Ikenna Iffih, a twenty-seven year old computer science student at the Northeastern University College of Computer Science, obtains unauthorized access to a corporate internet account which he uses to illegally access systems at the US Department of Defense’s Logistics Agency (DDLA) and NASA. He conceals his IP address through a telnet proxy that makes it appear to be from a government computer. Using the connection, Iffih accesses the website of Zebra Marketing Online Services (ZMOS), a Washington state internet service provider (ISP), and causes a significant loss of business. Iffih will be arrested and charge on February 23, ==2000==.

A reported eight hundred thousand copies of the Klez virus are in circulation.

2004
The paper disc format is announced. The discs are a video format developed by Sony and Toppan Printing and intended to succeed the DVD. The discs are 51% paper by weight. Read the official press release.

Version 4.3.6 of the PHP programming language is released.

Version 9.5 of Maple, a popular general-purpose commercial mathematics software package, is released. .

2005
The first release of Damn Small Linux, version 1.0.1, is released. Damn Small Linux is a distribution of the open source Linux operating system specifically designed to occupy as little hard drive space as possible. The developer, John Andrews, claims that he will never allow the system to grow beyond a 50MB ISO.

Hewlett-Packard (HP) acquires the Snapfish online photo service. Visit the official SnapFish website.

2008
Google Earth gets “Street View” added to the newest version.

Microsoft buys Danger – a Smartphone maker. It was an undisclosed price.

Search engine Rival “Cuil” launches. The founders and ex-Google employees raise $25 million for the startup. They were spelled “CUILL”, but took off one L. I could see how that makes a difference. The site officially launched on July 28th.

2009
A study at Black Duck Software suggests that Open Source’s worth is 387 billion in savings.

AT&T launches a tracking feature for families. This allows people using the same cell phone account to track the others whereabouts.

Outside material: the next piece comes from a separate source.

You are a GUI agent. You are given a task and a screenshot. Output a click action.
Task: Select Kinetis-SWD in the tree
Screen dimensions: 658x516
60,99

Livio – a Wi-Fi Radio Appliance company – agrees to be the first to put Pandora streaming radio into their device.

The EU calls on the UK to toughen up and enforce data-protection laws. This came after the BT’s secret trials of Phorm’s ad-serving technology was revealed.

Virgin Mobile offers those who have been laid off a 3-month protection service, which they will pay for the service during that time while they look for new jobs.

eBay agrees to buy out Gmarket from Yahoo for $1.2 billion – 10 percent of the company.

Domino’s Pizza makes a public apology for a supposedly humorous video on YouTube of two Dominos employees in North Carolina stuck cheese up their nose and violated health standards. Because of this, the duo not only was fired from their jobs, but also arrested for public health code violations.

2012
FCC fines Google $25,000 for not respomding in time to the company’s data collection practices

2013
Dish bids $25.5 billion for Sprint

Red Hat announced a RDO and OpenStack Partner program to bring important tools to cloud application, resource monitoring and more.

Kodak announced they are selling their document imaging business to Brother for $210 million

Two bombs exploded at the Boston marathon finish line. Within days, we found that Dzhokhar Tsarnaev and Tamerlan Tsarnaev were behind the bombing. Tamerlan died four days later in a shootout. Dzhokhar was seriously wounded but pulled through and is now gearing up for trial.